━━ Data shown ━━
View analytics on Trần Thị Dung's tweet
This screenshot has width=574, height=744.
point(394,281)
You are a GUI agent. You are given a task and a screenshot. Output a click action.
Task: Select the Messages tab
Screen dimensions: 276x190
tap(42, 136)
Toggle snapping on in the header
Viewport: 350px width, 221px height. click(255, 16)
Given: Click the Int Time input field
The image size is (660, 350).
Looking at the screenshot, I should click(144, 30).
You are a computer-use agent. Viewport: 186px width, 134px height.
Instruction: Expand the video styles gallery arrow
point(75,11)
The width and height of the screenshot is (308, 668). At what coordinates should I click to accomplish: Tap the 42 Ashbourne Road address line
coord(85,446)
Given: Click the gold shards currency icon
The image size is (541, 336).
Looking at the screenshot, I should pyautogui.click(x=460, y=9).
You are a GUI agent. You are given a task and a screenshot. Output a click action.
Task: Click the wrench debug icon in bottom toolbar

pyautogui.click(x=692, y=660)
━━━
** What you are asked to do **
What is needed is a verbatim copy of the data, complete from first line to last.

** Response to the exercise **
View analytics on Trần Thị Dung's tweet
This screenshot has width=574, height=744.
point(394,281)
You are a GUI agent. You are given a task and a screenshot. Output a click action.
Task: Select the Messages tab
Screen dimensions: 276x190
tap(42, 136)
Toggle snapping on in the header
Viewport: 350px width, 221px height. click(255, 16)
Given: Click the Int Time input field
The image size is (660, 350).
Looking at the screenshot, I should click(144, 30).
You are a computer-use agent. Viewport: 186px width, 134px height.
Instruction: Expand the video styles gallery arrow
point(75,11)
The width and height of the screenshot is (308, 668). At what coordinates should I click to accomplish: Tap the 42 Ashbourne Road address line
coord(85,446)
Given: Click the gold shards currency icon
The image size is (541, 336).
Looking at the screenshot, I should pyautogui.click(x=460, y=9).
You are a GUI agent. You are given a task and a screenshot. Output a click action.
Task: Click the wrench debug icon in bottom toolbar

pyautogui.click(x=692, y=660)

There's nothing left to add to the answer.